Antoine d Artemare, Pedro Urano

Resumo


Nesse artigo, partiremos da análise da obra Cartas a Lumière (2017) para mostrar de que forma o filme – através de um dispositivo de realidade virtual imersivo que inclui o corpo do espectador de maneira imediata e interativa – não apenas produz uma nova experiência perceptiva e sensível mas também desloca as noções clássicas de ponto de vista, enquadramento e instância narrativa, apresentando novos caminhos estéticos para o cinema contemporâneo. Buscaremos, no entanto, relativizar o discurso contemporâneo que associa a essa técnica um caráter revolucionário. Para isso, demonstraremos o quanto o dispositivo de realidade virtual se inscreve em uma história mais ampla de dispositivos imersivos e de ilusão que tendem a reduzir a distância crítica entre o espectador e a imagem, dialogando desse modo com dispositivos do passado.
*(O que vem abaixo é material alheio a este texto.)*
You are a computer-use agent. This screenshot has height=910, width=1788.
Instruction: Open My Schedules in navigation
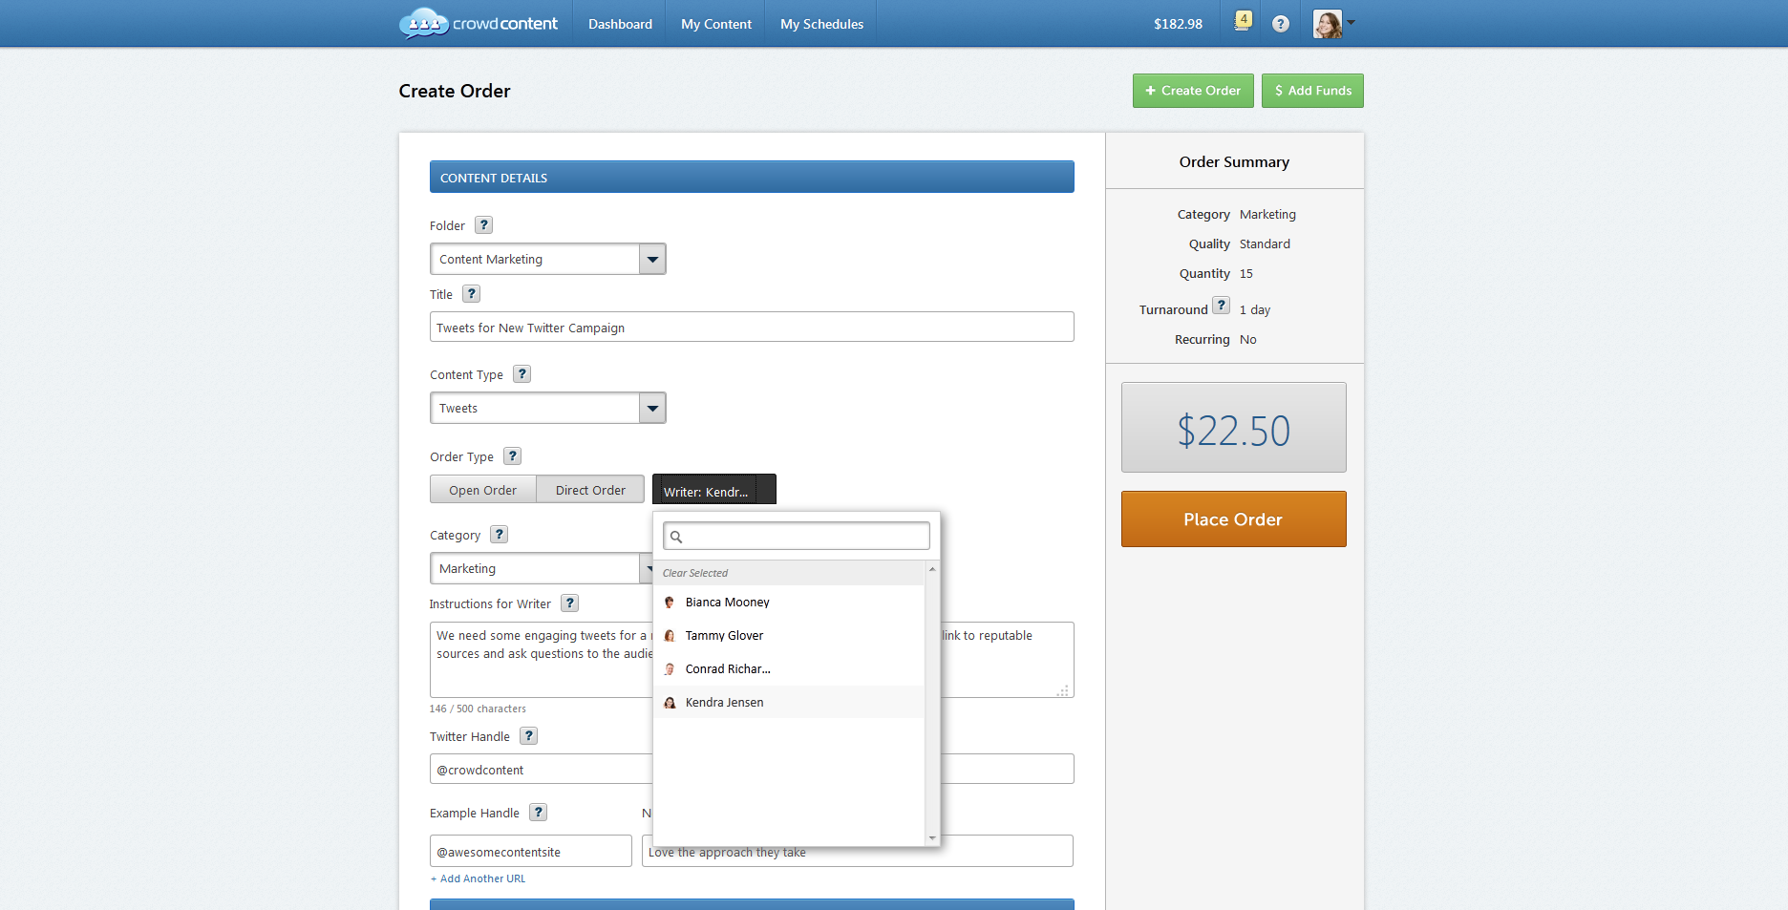(821, 24)
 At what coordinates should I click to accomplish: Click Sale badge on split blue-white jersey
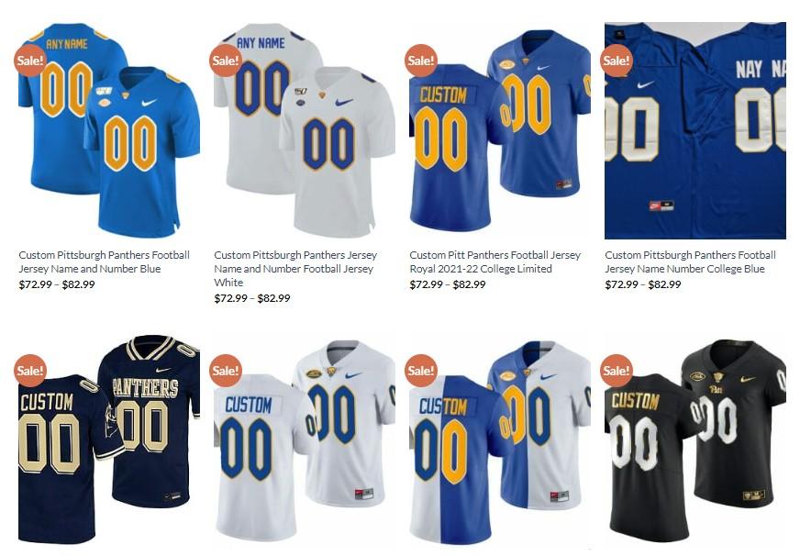[421, 371]
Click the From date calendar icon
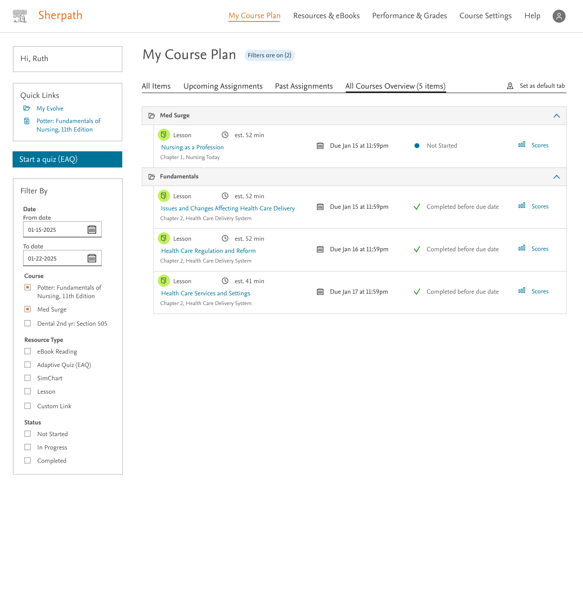This screenshot has width=583, height=602. [x=92, y=229]
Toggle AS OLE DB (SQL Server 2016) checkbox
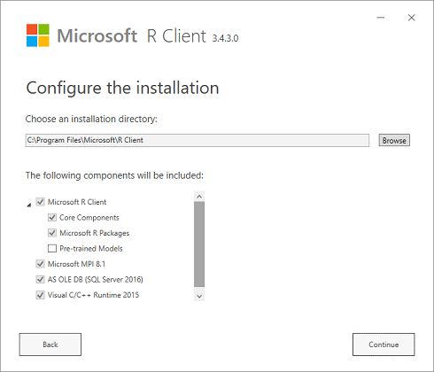The image size is (434, 372). click(40, 279)
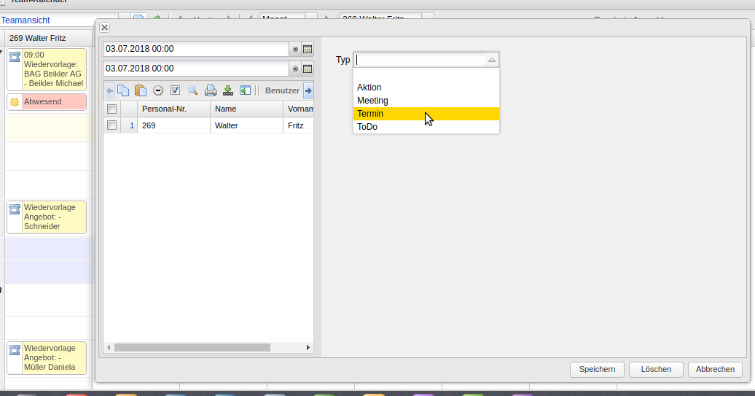Open calendar picker for second date field
The height and width of the screenshot is (396, 755).
[x=308, y=69]
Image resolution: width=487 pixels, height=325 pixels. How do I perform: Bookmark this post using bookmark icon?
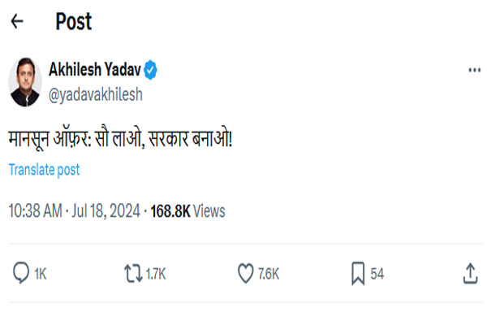click(x=358, y=275)
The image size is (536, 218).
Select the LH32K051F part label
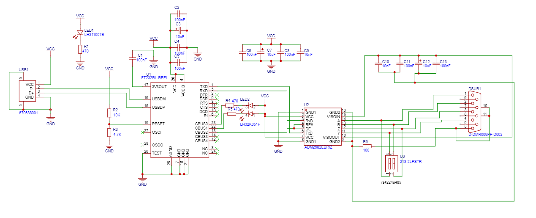[x=250, y=124]
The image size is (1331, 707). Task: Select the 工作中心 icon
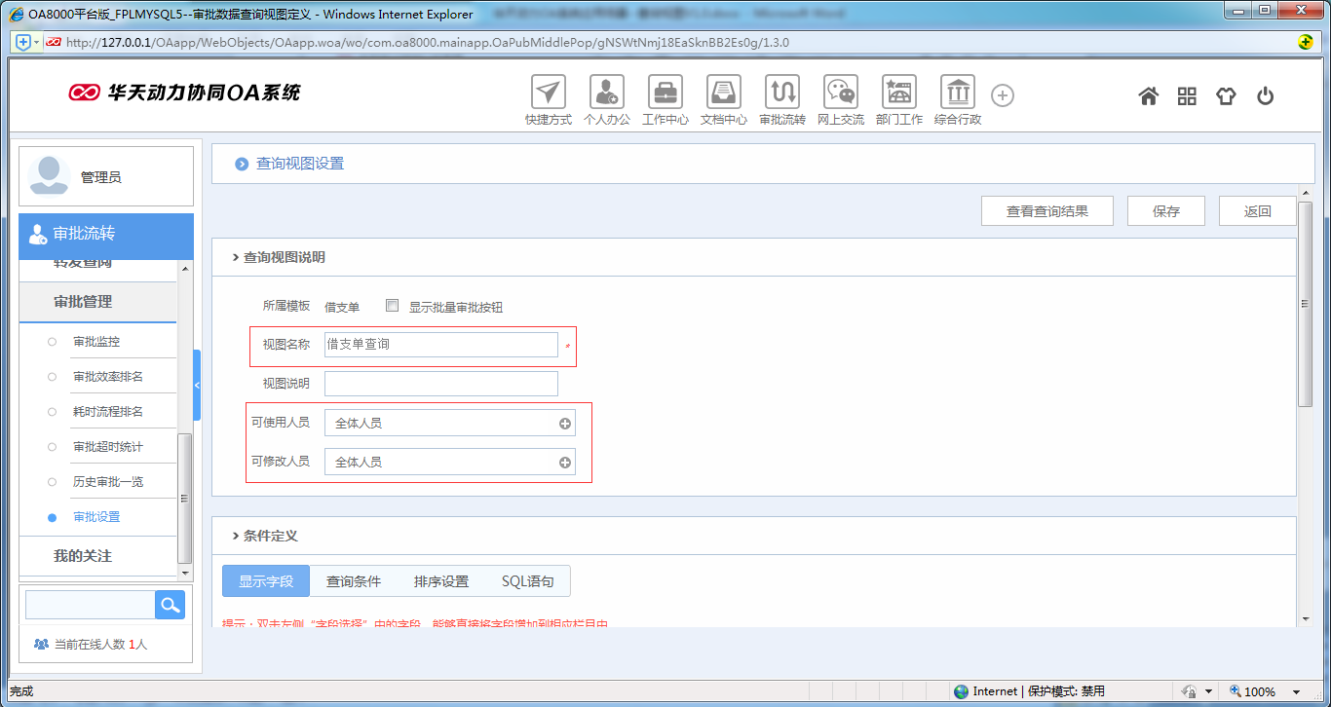coord(665,93)
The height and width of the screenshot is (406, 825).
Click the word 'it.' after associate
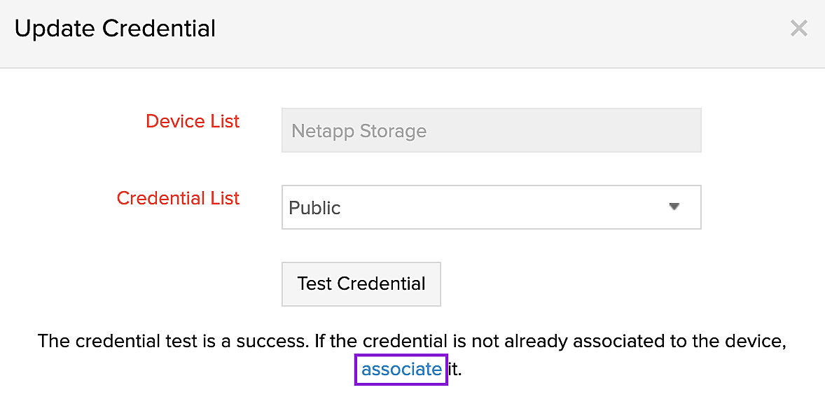[x=455, y=369]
Assim, buscaremos oferecer uma compreensão histórica da imersão e da ilusão que nos ajudaria a entender melhor as novas tecnologias contemporâneas. Finalmente, refletiremos sobre possíveis problemas éticos que esse dispositivo, que aprimora de maneira considerável a estética da transparência, pode desencadear em relação ao espectador.


Palavras-chave


realidade; virtual; pós-cinema; ilusão.